If you're an engineer, how do you pick out new clothes to buy? Would you ever let someone do it for you (i.e. someone with good fashion sense to go with you to the mall for a couple hours to help you look your best?)
Shirts are fairly standard in size, I buy those online. Jeans have to be tried on (bad online experience). /r/mfa has okay guidelines. I stick hard to certain brands, to avoid sizing uncertainty.
I wouldn't go full Steve Jobs and only wear black turtlenecks and dorky sneakers, but a closet full of OBDs & polos seems reasonable. I would definitely try someone's recommendations, but only up to a fixed dollar limit (like $200~300). I would be prepared to bag it all up and donate it if I didn't like it.
You sound average-sized, if you can confidently say shirts are standard in size. I know a lot of guys who have a hard time finding shirts that fit.
Shirts, jeans, sweaters, anything... they're all over the place in terms of fit.
With shirts, you've got different torso widths, lengths, arm hole sizes (I don't know the word), depths and widths of the neck hole. A slim fit, an athletic fit, a relaxed fit, will all vary from brand to brand.
With jeans, same thing.
Then you've got the fabric and stitching. I'm not sure I'd buy clothes online. Too many variables.
Cool idea, but how do you account for variations on what certain brands consider a 33-length, for example?
Like for example, 32-waist Wrangler seems to be equivalent to 30-waist Gap. Only way I know this is because I tried on the jeans at the mall and found those to be the most comfortable on me.

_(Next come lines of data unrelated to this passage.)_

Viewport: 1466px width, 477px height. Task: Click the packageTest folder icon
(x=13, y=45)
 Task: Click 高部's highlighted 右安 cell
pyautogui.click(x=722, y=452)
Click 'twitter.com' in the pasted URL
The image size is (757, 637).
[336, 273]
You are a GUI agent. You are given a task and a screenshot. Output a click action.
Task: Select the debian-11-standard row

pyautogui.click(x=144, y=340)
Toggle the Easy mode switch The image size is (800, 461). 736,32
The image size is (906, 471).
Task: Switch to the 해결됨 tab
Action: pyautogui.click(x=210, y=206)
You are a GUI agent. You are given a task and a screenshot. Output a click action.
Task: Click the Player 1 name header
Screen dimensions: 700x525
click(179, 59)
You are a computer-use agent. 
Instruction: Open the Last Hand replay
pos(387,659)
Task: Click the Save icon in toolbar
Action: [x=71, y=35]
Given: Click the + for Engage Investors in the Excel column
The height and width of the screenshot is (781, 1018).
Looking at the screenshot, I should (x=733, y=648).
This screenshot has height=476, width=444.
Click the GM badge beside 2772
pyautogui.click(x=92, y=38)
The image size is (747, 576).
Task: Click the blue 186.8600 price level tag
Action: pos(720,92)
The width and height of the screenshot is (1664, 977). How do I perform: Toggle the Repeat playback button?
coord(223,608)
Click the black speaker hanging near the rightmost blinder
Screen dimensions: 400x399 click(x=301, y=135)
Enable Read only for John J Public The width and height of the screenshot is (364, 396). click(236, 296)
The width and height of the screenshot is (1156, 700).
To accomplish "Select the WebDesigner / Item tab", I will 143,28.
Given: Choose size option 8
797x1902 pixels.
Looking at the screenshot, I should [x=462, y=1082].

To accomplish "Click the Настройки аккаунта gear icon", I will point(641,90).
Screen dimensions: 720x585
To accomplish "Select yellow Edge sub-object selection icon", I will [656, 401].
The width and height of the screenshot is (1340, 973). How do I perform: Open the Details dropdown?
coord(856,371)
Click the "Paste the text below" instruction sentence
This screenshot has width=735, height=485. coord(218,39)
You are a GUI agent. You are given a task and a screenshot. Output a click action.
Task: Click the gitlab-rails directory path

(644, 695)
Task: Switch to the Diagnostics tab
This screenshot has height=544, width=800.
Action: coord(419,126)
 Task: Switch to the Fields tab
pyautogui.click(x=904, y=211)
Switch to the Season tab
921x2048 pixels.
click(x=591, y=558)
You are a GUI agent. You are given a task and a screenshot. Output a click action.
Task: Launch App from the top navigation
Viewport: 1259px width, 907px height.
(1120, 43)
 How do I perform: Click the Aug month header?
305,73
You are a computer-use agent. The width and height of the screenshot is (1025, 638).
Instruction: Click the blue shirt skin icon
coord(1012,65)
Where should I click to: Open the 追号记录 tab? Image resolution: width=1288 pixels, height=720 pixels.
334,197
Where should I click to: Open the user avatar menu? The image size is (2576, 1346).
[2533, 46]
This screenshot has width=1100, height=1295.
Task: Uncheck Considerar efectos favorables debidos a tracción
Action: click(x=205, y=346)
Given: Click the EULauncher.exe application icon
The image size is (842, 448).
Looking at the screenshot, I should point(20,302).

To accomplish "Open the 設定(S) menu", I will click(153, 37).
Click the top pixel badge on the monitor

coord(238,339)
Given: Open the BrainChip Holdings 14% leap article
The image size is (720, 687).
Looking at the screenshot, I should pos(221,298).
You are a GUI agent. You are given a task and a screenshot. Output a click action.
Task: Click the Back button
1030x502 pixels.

The variation is strange and it's not just pants but also shoes sizes aren't consistent between brands either. I think the way Zappos solves this is they send you the shoes and you send them back if they don't fit well.
There would need to be some brand research done, checking the fitting and sizing of various brands, so you could know that "with a 31 inch waist, measured around the navel, I would fit in 30 inch Gap jeans and 32 inch Wranglers."
That trip to try on those two pairs of jeans cost you what, an hour? two hours?
Yeah, I found a stain on the shirt I'd intended to wear to a funeral. Went to a Kohl's and found exactly one white dress shirt in the store that fit me.
I am devoid of fashion taste. I use a pretty simple system: when my clothes get holes in them I walk down to Target and buy more off the rack (whatever they have there that day, doesn't really matter to me). When my converse wear out I walk down to DSW and buy another pair.
That being said, I'd like to have better clothes for special occasions / dates / events. I would totally pay someone to pick stuff out for me. Not for everyday clothes, but for those special outfits.
Wearing them more often, you'll be more comfortable in them. Which is not to say you need to wear them every day, by any means, if you're not into that.
It depends what you mean by help me. If you mean ask my opinion and say things like "which one do you like more?" then no way. The reason I don't like shopping is because I have no opinion. If it was someone who you could explain "I don't want to stand out, I don't want to look like x, y or z, I don't want to talk to anyone in any shop, I don't want this to take more than w hours" Then maybe.
I usually pick out things that fit in plain neutral colors so I can wear lots of different combinations. When something wears out I often buy exactly the same make/model almost without thinking. When I find something that fits i regularly buy more than one in different colors. My clothes seem to wear out very quickly.
I would definitely let someone do it for me. I don't know a lot about fashion and I'd love to look better.
I like buying clothes myself, so I wouldn't have someone do it for me all the time. However, I also like getting clothes as Birthday/Xmas gifts and my family knows what I like.
My shopping is 50/50 in-store and online, when I do in-store shopping I like to have my wife with me, mostly for company and to verify what I pick fits and looks good.
I pick out my own clothes. I think I do a good job. At this point in my life, I don't think I would trust someone else to do it for me, without a long term one-on-one relationship where we could collectively develop their understanding of my style. There have been other points in my life when it would have been more welcome.
I shop myself. I peruse GQ, and /r/mfa for style inspiration. I actually just got back from Black Friday shopping and I'm wearing these really comfortable A&F sweatpants as I type this.
Nope. Size fit color is blue (or else black, which is kind of a dark blue). No (they don't tend to respect the blue rule). Also: move to a hot country to reduce the need for clothes.
I want to say possibly but the honest truth is Nordstrom has (or had) a personal shopper option and I never used them when shopping there so I can't imagine doing so anywhere else either.
I wouldn't go full Steve Jobs and only wear black turtlenecks and dorky sneakers, but a closet full of OBDs & polos seems reasonable. I would definitely try someone's recommendations, but only up to a fixed dollar limit (like $200~300). I would be prepared to bag it all up and donate it if I didn't like it.